Agent J (usually called J), originally James Darrell Edwards III, is one of the two protagonists of the Men in Black film series. Born October 19, 1965, Jay is an agent of the MiB, recruited by Agent K. He is energetic, and tries to bring life and emotion back to the bland organization. He is portrayed by Will Smith in the Men in Black film franchise, as well as in the amusement park ride Men in Black: Alien Attack at Universal Studios Florida. He is voiced by Keith Diamond in the animated series.

Biography

Early life
Not much is known about the life of J (or James Darrel Edwards III) prior to being recruited into Men in Black. His appearance as a small child in 1969 in Men in Black 3 would place the year of his birth as 1965. His father, United States Army Colonel James Darrell Edwards II, was working security at Kennedy Space Center for the Apollo 11 launch, when he was murdered by the alien Boris the Animal after assisting Agent K in stopping a chain of events that would have led to K's death and a large-scale invasion of Earth forty years later. Nothing else is known about the preceding twenty-eight years except that James became a member of the New York City Police Department. J is said to be a big fan of video games and rap music. A line of dialogue from Men in Black II suggests he owned a Game Boy.

**Written problem 1**:
Copy the Agent J article word for word from "Agent J (usually" to "the animated series.".
**Written problem 2**:
According to the Agent J article, who voices J in the animated series?
**Written problem 3**:
Extend the Agent J article, picking up right after its final sentence.

**Data segment**:
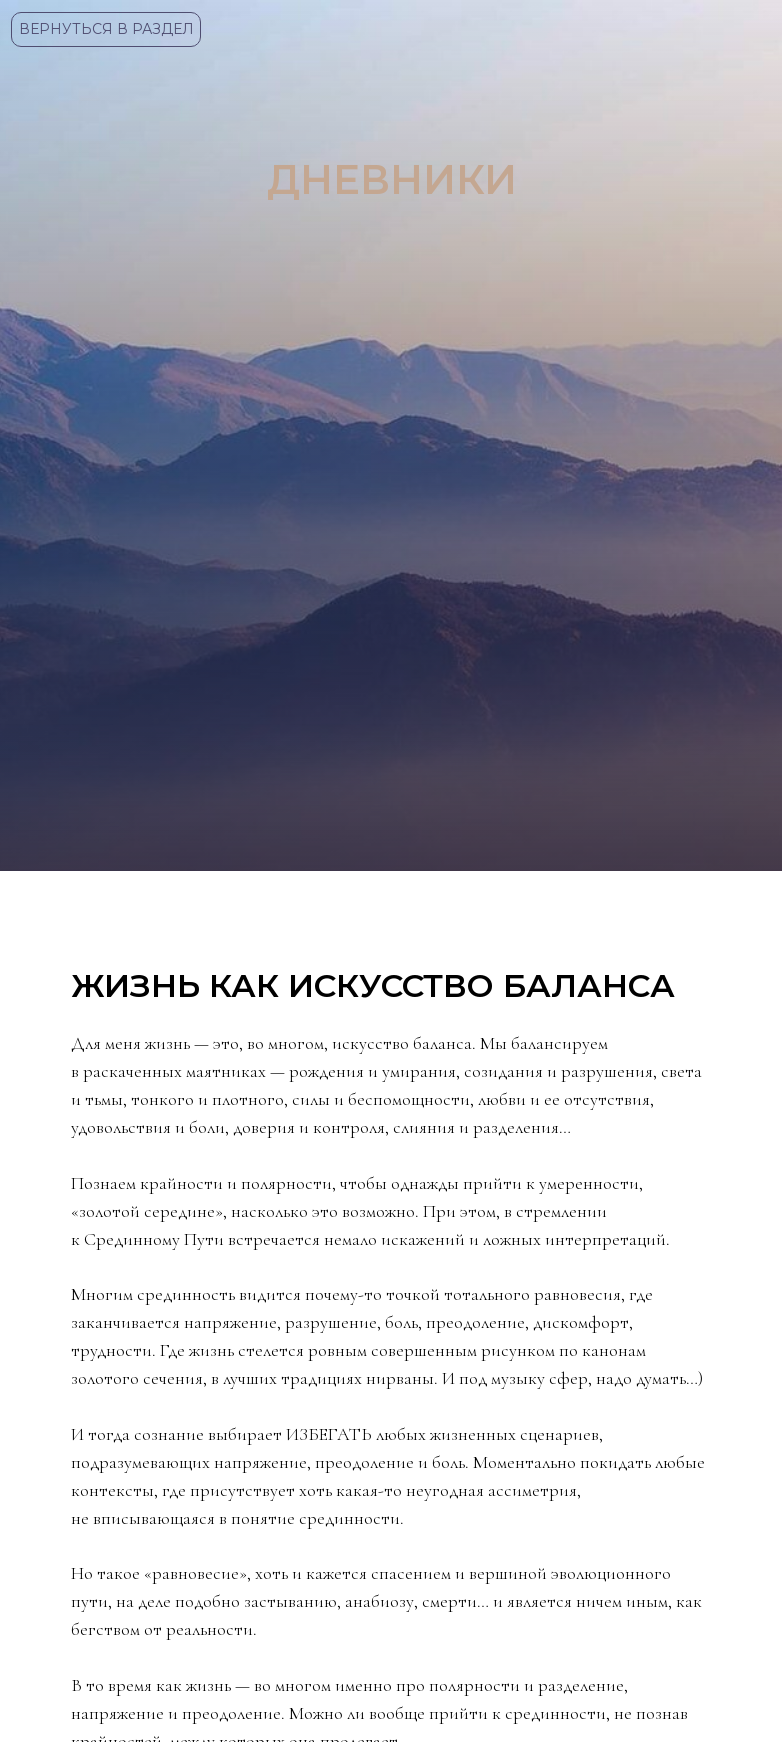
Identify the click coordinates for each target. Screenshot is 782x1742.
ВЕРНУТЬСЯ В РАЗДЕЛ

**Exercise output 1**:
Agent J (usually called J), originally James Darrell Edwards III, is one of the two protagonists of the Men in Black film series. Born October 19, 1965, Jay is an agent of the MiB, recruited by Agent K. He is energetic, and tries to bring life and emotion back to the bland organization. He is portrayed by Will Smith in the Men in Black film franchise, as well as in the amusement park ride Men in Black: Alien Attack at Universal Studios Florida. He is voiced by Keith Diamond in the animated series.

**Exercise output 2**:
Keith Diamond.

**Exercise output 3**:
Men in Black

Agent J's Men in Black career starts out when, as Officer Edwards III, he runs down a swift, wall-climbing alien on foot. When Men in Black Agent K notices his potential, he recruits J into the organization (within the continuity of the series, the events of Men in Black 3 imply that K recognized J from their meeting in the 60s). At first, J is suspicious, but he decides to join. He is registered as Agent J and his energetic, enthusiastic attitude brings humor to a bland organization. J is not fond of K's diminutive references to him (son, sport, slick, kid, etc.), but gets used to it. In his various featured adventures, he encounters Frank the Pug, the dog who is really an alien; finds out that Jeebs, a previously shown pawn store owner, is actually an alien, not just a buyer of stolen goods from chain snatchers like he originally thought when he was a detective; and delivers a baby squid-like alien. Their first official mission is to stop an alien bug from leaving Earth with a tiny galaxy before the Arquillians (who demand the return of the galaxy) disintegrate the planet. During the final confrontation with the bug, K is swallowed by it in an attempt to get his gun back, leaving J to keep him on Earth. When he starts squishing cockroaches, the bug confronts him, but before it can attack him, K shoots it from the inside. The bug was finally killed by Dr. Laurel Weaver (Linda Fiorentino), a morgue worker whom the bug kidnapped and J's love interest. When K requests to be neuralyzed (a memory-wiping procedure) to retire, J fulfills the request and his new partner is Laurel, who becomes known as Agent L.

Men in Black: The Series
Throughout the series, Agent J is continually treated like a rookie. For example, he is rarely allowed to drive an official Men in Black Car, many secrets are kept from him, they don't let him handle certain equipment, among other things. In addition to these things, he remains the partner of Agent K. Into the animated series, J makes his issued weapon, the "Noisy Cricket", less noisy by attaching a Silencer to it.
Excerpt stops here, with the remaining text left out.